A set of records appears below. Print them all, word for word.
——
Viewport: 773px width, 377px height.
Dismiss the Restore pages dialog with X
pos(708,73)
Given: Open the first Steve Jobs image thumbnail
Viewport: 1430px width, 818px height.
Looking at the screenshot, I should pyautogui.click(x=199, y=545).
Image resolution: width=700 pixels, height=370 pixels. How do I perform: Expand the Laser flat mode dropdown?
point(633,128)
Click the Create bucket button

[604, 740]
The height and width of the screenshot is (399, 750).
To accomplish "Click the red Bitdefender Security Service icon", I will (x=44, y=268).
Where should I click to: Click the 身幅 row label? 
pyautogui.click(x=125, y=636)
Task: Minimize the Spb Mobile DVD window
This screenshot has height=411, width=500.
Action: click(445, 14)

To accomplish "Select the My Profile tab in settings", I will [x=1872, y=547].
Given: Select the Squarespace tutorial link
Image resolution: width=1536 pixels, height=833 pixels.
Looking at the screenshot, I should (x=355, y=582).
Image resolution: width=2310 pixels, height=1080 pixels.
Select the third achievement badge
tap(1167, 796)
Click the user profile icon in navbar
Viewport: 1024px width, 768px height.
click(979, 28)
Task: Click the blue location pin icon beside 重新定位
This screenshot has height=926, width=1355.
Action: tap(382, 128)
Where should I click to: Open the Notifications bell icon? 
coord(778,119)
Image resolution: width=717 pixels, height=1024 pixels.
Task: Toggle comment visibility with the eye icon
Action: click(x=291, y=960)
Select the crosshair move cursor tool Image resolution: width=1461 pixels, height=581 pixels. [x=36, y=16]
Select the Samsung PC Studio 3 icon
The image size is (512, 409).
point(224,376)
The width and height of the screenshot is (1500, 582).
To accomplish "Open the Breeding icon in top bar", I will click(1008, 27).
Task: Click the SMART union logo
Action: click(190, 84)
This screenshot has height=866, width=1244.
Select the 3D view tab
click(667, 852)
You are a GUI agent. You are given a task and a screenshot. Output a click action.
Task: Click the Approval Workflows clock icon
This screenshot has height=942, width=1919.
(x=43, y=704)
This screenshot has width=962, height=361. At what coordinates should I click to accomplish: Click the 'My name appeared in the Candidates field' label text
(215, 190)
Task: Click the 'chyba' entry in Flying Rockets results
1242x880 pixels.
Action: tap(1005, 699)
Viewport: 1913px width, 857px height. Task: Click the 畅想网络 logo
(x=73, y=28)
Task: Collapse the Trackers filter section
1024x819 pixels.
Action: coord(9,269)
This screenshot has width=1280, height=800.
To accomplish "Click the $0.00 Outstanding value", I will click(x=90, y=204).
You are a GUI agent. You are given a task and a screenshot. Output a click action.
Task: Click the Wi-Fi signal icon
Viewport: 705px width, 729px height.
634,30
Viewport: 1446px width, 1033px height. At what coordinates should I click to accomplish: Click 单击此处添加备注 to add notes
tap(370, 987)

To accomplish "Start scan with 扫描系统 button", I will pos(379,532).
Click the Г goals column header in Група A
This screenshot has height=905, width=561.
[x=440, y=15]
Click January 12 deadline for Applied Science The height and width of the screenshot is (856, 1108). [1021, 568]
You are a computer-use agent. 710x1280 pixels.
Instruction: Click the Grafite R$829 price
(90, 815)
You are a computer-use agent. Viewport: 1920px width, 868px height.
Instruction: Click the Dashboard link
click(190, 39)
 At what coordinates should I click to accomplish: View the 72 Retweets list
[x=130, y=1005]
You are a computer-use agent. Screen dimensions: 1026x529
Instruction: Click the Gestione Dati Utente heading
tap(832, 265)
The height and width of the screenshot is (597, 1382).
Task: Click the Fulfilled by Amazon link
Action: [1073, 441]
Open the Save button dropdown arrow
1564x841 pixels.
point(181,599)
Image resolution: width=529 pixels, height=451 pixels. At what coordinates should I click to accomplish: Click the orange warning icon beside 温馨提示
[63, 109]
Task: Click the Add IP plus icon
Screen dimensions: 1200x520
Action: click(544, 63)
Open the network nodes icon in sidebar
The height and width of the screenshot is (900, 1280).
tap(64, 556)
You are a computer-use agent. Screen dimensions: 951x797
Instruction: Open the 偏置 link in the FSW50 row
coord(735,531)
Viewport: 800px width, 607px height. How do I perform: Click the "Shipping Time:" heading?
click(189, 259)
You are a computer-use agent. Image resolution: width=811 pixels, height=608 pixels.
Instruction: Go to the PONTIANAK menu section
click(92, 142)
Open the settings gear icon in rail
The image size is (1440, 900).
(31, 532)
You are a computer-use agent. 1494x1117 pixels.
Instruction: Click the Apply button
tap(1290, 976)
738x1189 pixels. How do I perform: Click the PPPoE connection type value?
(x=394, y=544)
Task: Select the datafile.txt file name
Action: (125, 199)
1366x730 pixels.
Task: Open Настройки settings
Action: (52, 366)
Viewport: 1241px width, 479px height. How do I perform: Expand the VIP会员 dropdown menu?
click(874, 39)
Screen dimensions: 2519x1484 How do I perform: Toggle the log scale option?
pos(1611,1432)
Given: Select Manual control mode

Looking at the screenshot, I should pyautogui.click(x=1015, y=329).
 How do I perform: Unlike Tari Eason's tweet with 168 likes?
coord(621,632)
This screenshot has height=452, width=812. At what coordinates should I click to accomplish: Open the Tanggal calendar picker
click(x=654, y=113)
——
## Reply to the exercise
Viewport: 773px width, 377px height.
Dismiss the Restore pages dialog with X
pos(708,73)
Given: Open the first Steve Jobs image thumbnail
Viewport: 1430px width, 818px height.
Looking at the screenshot, I should pyautogui.click(x=199, y=545).
Image resolution: width=700 pixels, height=370 pixels. How do I perform: Expand the Laser flat mode dropdown?
point(633,128)
Click the Create bucket button

[604, 740]
The height and width of the screenshot is (399, 750).
To accomplish "Click the red Bitdefender Security Service icon", I will (x=44, y=268).
Where should I click to: Click the 身幅 row label? 
pyautogui.click(x=125, y=636)
Task: Minimize the Spb Mobile DVD window
This screenshot has height=411, width=500.
Action: click(445, 14)

To accomplish "Select the My Profile tab in settings", I will [x=1872, y=547].
Given: Select the Squarespace tutorial link
Image resolution: width=1536 pixels, height=833 pixels.
Looking at the screenshot, I should (x=355, y=582).
Image resolution: width=2310 pixels, height=1080 pixels.
Select the third achievement badge
tap(1167, 796)
Click the user profile icon in navbar
Viewport: 1024px width, 768px height.
click(979, 28)
Task: Click the blue location pin icon beside 重新定位
This screenshot has height=926, width=1355.
Action: tap(382, 128)
Where should I click to: Open the Notifications bell icon? 
coord(778,119)
Image resolution: width=717 pixels, height=1024 pixels.
Task: Toggle comment visibility with the eye icon
Action: click(x=291, y=960)
Select the crosshair move cursor tool Image resolution: width=1461 pixels, height=581 pixels. [x=36, y=16]
Select the Samsung PC Studio 3 icon
The image size is (512, 409).
point(224,376)
The width and height of the screenshot is (1500, 582).
To accomplish "Open the Breeding icon in top bar", I will click(1008, 27).
Task: Click the SMART union logo
Action: click(190, 84)
This screenshot has height=866, width=1244.
Select the 3D view tab
click(667, 852)
You are a GUI agent. You are given a task and a screenshot. Output a click action.
Task: Click the Approval Workflows clock icon
This screenshot has height=942, width=1919.
(x=43, y=704)
This screenshot has width=962, height=361. At what coordinates should I click to accomplish: Click the 'My name appeared in the Candidates field' label text
(215, 190)
Task: Click the 'chyba' entry in Flying Rockets results
1242x880 pixels.
Action: tap(1005, 699)
Viewport: 1913px width, 857px height. Task: Click the 畅想网络 logo
(x=73, y=28)
Task: Collapse the Trackers filter section
1024x819 pixels.
Action: coord(9,269)
This screenshot has width=1280, height=800.
To accomplish "Click the $0.00 Outstanding value", I will click(x=90, y=204).
You are a GUI agent. You are given a task and a screenshot. Output a click action.
Task: Click the Wi-Fi signal icon
Viewport: 705px width, 729px height.
634,30
Viewport: 1446px width, 1033px height. At what coordinates should I click to accomplish: Click 单击此处添加备注 to add notes
tap(370, 987)

To accomplish "Start scan with 扫描系统 button", I will pos(379,532).
Click the Г goals column header in Група A
This screenshot has height=905, width=561.
[x=440, y=15]
Click January 12 deadline for Applied Science The height and width of the screenshot is (856, 1108). [1021, 568]
You are a computer-use agent. 710x1280 pixels.
Instruction: Click the Grafite R$829 price
(90, 815)
You are a computer-use agent. Viewport: 1920px width, 868px height.
Instruction: Click the Dashboard link
click(190, 39)
 At what coordinates should I click to accomplish: View the 72 Retweets list
[x=130, y=1005]
You are a computer-use agent. Screen dimensions: 1026x529
Instruction: Click the Gestione Dati Utente heading
tap(832, 265)
The height and width of the screenshot is (597, 1382).
Task: Click the Fulfilled by Amazon link
Action: [1073, 441]
Open the Save button dropdown arrow
1564x841 pixels.
point(181,599)
Image resolution: width=529 pixels, height=451 pixels. At what coordinates should I click to accomplish: Click the orange warning icon beside 温馨提示
[63, 109]
Task: Click the Add IP plus icon
Screen dimensions: 1200x520
Action: click(544, 63)
Open the network nodes icon in sidebar
The height and width of the screenshot is (900, 1280).
tap(64, 556)
You are a computer-use agent. Screen dimensions: 951x797
Instruction: Open the 偏置 link in the FSW50 row
coord(735,531)
Viewport: 800px width, 607px height. How do I perform: Click the "Shipping Time:" heading?
click(189, 259)
You are a computer-use agent. Image resolution: width=811 pixels, height=608 pixels.
Instruction: Go to the PONTIANAK menu section
click(92, 142)
Open the settings gear icon in rail
The image size is (1440, 900).
(31, 532)
You are a computer-use agent. 1494x1117 pixels.
Instruction: Click the Apply button
tap(1290, 976)
738x1189 pixels. How do I perform: Click the PPPoE connection type value?
(x=394, y=544)
Task: Select the datafile.txt file name
Action: (125, 199)
1366x730 pixels.
Task: Open Настройки settings
Action: (52, 366)
Viewport: 1241px width, 479px height. How do I perform: Expand the VIP会员 dropdown menu?
click(874, 39)
Screen dimensions: 2519x1484 How do I perform: Toggle the log scale option?
pos(1611,1432)
Given: Select Manual control mode

Looking at the screenshot, I should pyautogui.click(x=1015, y=329).
 How do I perform: Unlike Tari Eason's tweet with 168 likes?
coord(621,632)
This screenshot has height=452, width=812. At what coordinates should I click to accomplish: Open the Tanggal calendar picker
click(x=654, y=113)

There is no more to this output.